The lads also start to do some research on pig welfare and discovered that pigs are in fact the fifth most intelligent species on earth (just behind journalists) and can play video games (though I wonder how their trotters cope with an Xbox controller). A visit to Berlin by the family to meet a pair of “wonder pigs” confirms their intellectual capabilities. Fully house trained, their human keepers spend 10 hours a day tutoring their hogs, and have learned how to “speak pig” (though the pigs haven’t yet mastered German, which, I admit, is a bit trickier).

We’re yet to see what happens to the piglets, though the emotional pull of the pigs and the educative process about what goes into processed pork (nasty nitrates) has already led their adoptive family to cut down on their ham, salami and bacon intake. The broiler hens, though, have their fate sealed. After a reasoned, democratic family discussion that would shame the House of Commons in its seriousness, it is solemnly agreed that Jennifer, Clucky and Hayley, will be sent off to the abattoir, meaning that their brief happy lives of being pampered pets is well and truly over.

Broiler hens, it is explained to the kids, are bred purposely to have short lives, because they grow so plump so quickly their legs cannot support them after a few weeks. The decision is taken with some emotional trauma and tears at the dining table. A “cheeky Nando’s” will never be the same again for them, one fears. They pledge to become an ethically carnivorous family, even though free-range poultry is much more expensive than the factory-reared stuff. We witness the cramped conditions some factory chickens are kept in – 160,000 birds in a barn for their 41-day lives; but also the relative tranquillity of an open-air free-range farm.

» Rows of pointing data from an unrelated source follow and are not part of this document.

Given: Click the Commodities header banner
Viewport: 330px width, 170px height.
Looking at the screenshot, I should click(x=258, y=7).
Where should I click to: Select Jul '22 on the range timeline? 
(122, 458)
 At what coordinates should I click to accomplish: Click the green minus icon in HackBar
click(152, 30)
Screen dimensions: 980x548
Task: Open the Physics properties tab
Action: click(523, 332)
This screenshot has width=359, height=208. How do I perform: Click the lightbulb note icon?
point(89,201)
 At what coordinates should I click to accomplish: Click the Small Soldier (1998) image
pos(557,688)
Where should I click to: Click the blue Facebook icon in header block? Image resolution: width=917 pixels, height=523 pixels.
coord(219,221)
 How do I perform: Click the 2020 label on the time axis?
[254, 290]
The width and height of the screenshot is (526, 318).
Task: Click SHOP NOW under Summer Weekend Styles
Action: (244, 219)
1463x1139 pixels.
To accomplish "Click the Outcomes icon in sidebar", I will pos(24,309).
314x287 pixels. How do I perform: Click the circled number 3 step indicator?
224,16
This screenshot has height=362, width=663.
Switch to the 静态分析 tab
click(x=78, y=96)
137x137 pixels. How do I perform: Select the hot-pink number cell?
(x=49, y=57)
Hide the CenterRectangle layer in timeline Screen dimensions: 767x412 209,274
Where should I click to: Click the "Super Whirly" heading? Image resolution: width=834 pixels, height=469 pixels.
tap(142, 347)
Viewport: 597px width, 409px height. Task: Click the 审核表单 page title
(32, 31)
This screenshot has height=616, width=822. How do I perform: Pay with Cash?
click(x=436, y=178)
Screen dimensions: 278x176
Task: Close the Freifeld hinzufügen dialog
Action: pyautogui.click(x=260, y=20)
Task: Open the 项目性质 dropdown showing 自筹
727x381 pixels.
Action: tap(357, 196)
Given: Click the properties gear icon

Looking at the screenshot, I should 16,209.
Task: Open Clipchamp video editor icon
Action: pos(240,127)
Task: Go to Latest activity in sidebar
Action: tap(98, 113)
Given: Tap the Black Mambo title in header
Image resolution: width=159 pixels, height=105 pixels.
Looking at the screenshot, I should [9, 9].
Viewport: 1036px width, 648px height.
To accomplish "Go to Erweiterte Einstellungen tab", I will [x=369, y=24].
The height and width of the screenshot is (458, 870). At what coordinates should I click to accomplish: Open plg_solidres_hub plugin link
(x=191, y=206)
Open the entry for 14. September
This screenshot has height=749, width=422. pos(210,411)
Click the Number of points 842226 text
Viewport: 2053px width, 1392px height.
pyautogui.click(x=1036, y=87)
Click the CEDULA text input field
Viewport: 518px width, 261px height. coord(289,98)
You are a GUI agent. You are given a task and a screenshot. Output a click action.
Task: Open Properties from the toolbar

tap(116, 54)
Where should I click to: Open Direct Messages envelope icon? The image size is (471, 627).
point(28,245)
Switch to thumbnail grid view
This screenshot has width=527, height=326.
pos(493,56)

The most upsetting scenes for all concerned come when Jennifer, Clucky and Hayley are returned dead and oven-ready, their cadavers cradled by weeping children. Still, they tuck in anyway when their pets are served up with some roasties, sweetcorn and bread sauce; Haley is the one the children are most inclined to eat because “she” had been the grumpiest of the three.

So a lot is learnt in the course of this unusually thoughtful example of reality TV, which more resembles an experiment by a university psychology department. The key moment is giving the creatures their names, which acknowledges their status as sentient beings with degrees of intelligence and even individual personalities. As the (human) mum of the chicken adopters, Cynthia, points out, the main reason why most of us still eat meat and poultry (and too much of it) is because “ignorance is bliss”. Knowledge, we find out, is murder.